Sure, converting the offset to signed sounds like a good idea.

> 
>>>
>>> I'd also not print <unknown> but <register>.
>>
>> I also don't find <unknown> helpful, but I don't see <register>
>> as an improvement.  I think printing the SSA variable would be
>> more informative here since its name is usually related to
>> the variable it was derived from in the source.  But making that
>> change (or any other like it) feels like too much feature creep
>> for this fix.  I'd be happy to do it in a follow up if we agree
>> it's a good idea.
>>
>> Either way, please let me know if the patch is okay as is or,
>> if not, what type it should mention.
> 
> +               if (tree size = TYPE_SIZE_UNIT (TREE_TYPE (argtype)))
> +                 if (!integer_onep (size))
> +                   {
> 
> this should be if (!TYPE_SIZE_UNIT (...) || !integer_onep (...)).
> 
> Otherwise the original patch looks OK to me.  As said for your
> second patch printing *(int*)p only if p is offsetted is inconsistent
> and misleading for TBAA reasons.  So I do not view it as
> general improvement.  If the type of the MEM_REF offset
> and the access type agree doing that would be fine but then
> MEM_REF<int>(p) and MEM_REF<int>(p+4) should be treated
> the same.

Jason pointed out a problem with the original patch: it doesn't
mention any type so it ends up printing things like

    *(p +1)

_Brief 1_
From the patch review thread, return the part that opens with the words containing "Sure, converting the" and closes with "it's a good idea.".
_Brief 2_
Answer these questions about the patch review thread:
(a) What does the writer say should be printed instead of <unknown>, in place of <register>?
(b) According to the reviewer, what should the size check be changed to?
(c) What problem did Jason point out with the original patch?

_Material provided_
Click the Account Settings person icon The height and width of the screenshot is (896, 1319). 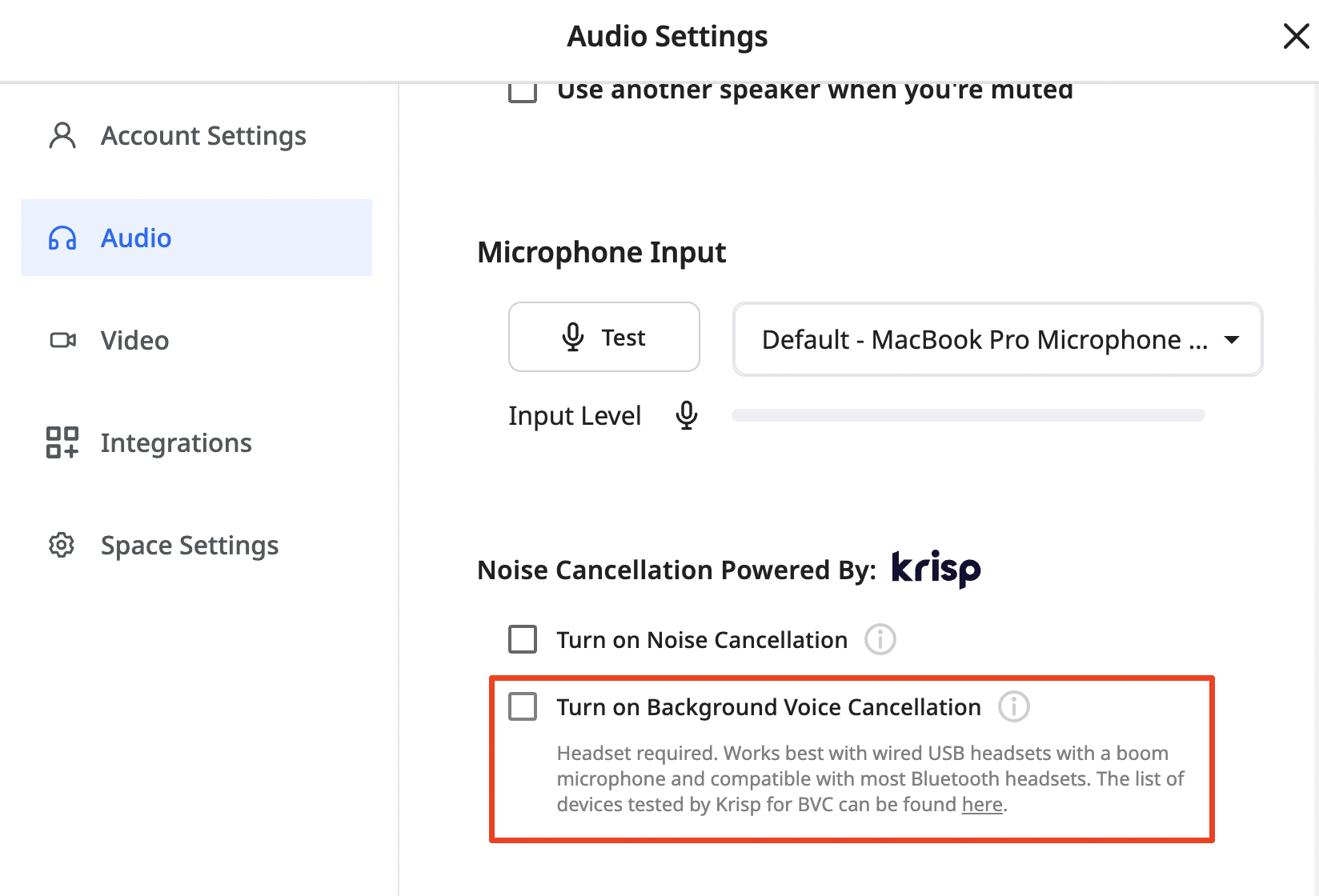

_Written solution 1_
Sure, converting the offset to signed sounds like a good idea.

> 
>>>
>>> I'd also not print <unknown> but <register>.
>>
>> I also don't find <unknown> helpful, but I don't see <register>
>> as an improvement.  I think printing the SSA variable would be
>> more informative here since its name is usually related to
>> the variable it was derived from in the source.  But making that
>> change (or any other like it) feels like too much feature creep
>> for this fix.  I'd be happy to do it in a follow up if we agree
>> it's a good idea.

_Written solution 2_
(a) The SSA variable, since its name is usually related to the variable it was derived from in the source.
(b) if (!TYPE_SIZE_UNIT (...) || !integer_onep (...)).
(c) It doesn't mention any type, so it ends up printing things like *(p +1).